As you probably read in the Free Edition of Synthetic Work, this week we have two new AI models to play with: GPT-4 with Code Interpreter, developed by OpenAI, and Claude 2, developed by Anthropic.

Both models finally unlock the possibility to upload files and extract information from them. And this opens up an infinite number of possibilities in terms of what you can do with AI.

So let’s compare their behavior when we use a very simple technique that we’ll call ELI5 (Explain Like I’m 5).

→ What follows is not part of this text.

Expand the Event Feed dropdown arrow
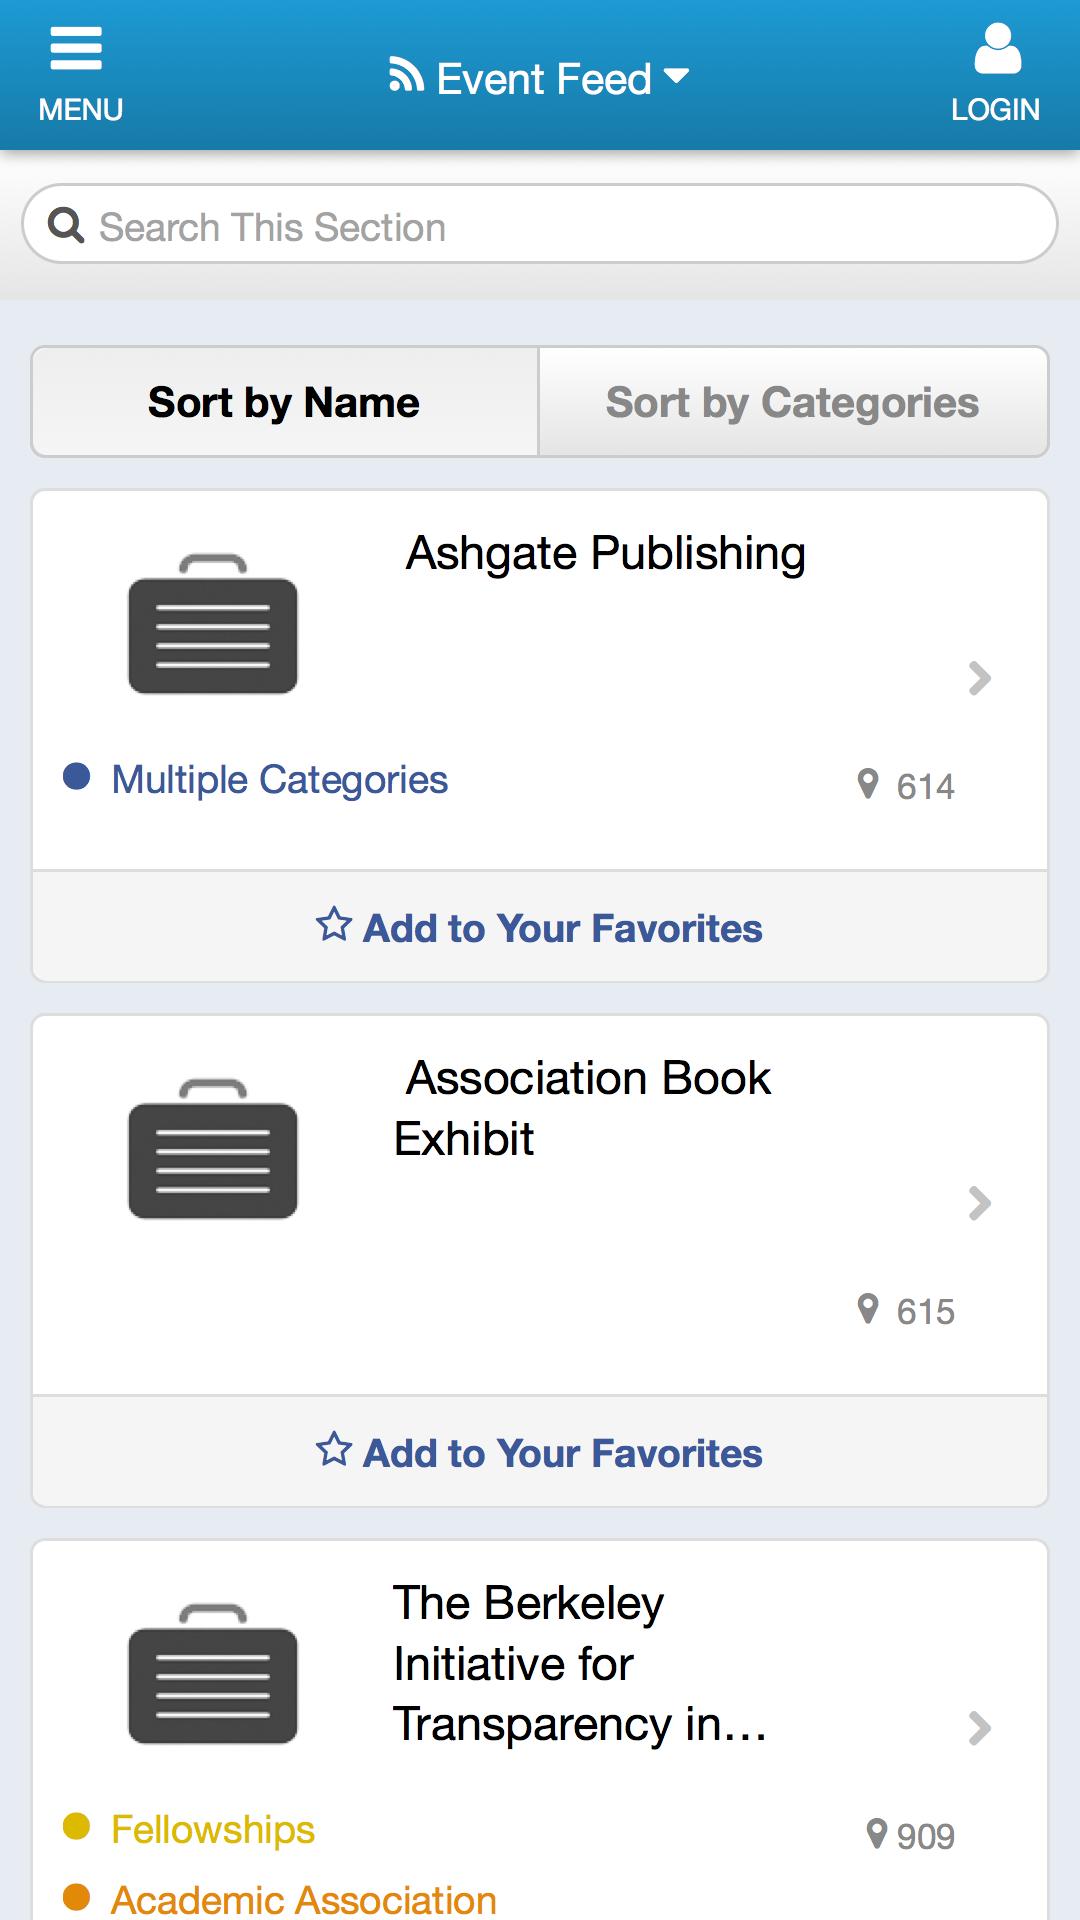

At the beginning of March, in the historical second Splendid Edition titled Law firms’ morale at an all-time high now that they can use AI to generate evil plans to charge customers more money, I wrote:

A number of disciplines in our economy (Medicine, Law, Accounting, Finance, etc.) rely on complex, often impenetrable jargon, preventing most people from using a wide range of services, or participating in the economy, without years of education or the very expensive assistance of a professional.

The more impenetrable the jargon and the rules, the more expensive the professional service.

But what happens if, all of a sudden, a LLM can translate what a person without years of Law education says in legally-appropriate terms? And what happens if the same LLM can translate complex legal documents into a language that even a person without years of Law education can understand?

What happens to the job of the lawyer if that LLM is given away for free to the world’s population, maybe because it’s open source, or it’s offered as a service at a microscopic fraction of the cost of a lawyer today?

Jeff Bezos, the founder of Amazon, famously said: Your margin is my opportunity.

This ELI5 technique we talk about today is a tiny step in that direction. An attempt to show you how artificial intelligence may, one, day, democratize access to a discourse that is currently reserved to a small elite of professionals. You have to think long-term to see the potential implications of this.

Let’s say that we want help to understand the legal terms of a contract.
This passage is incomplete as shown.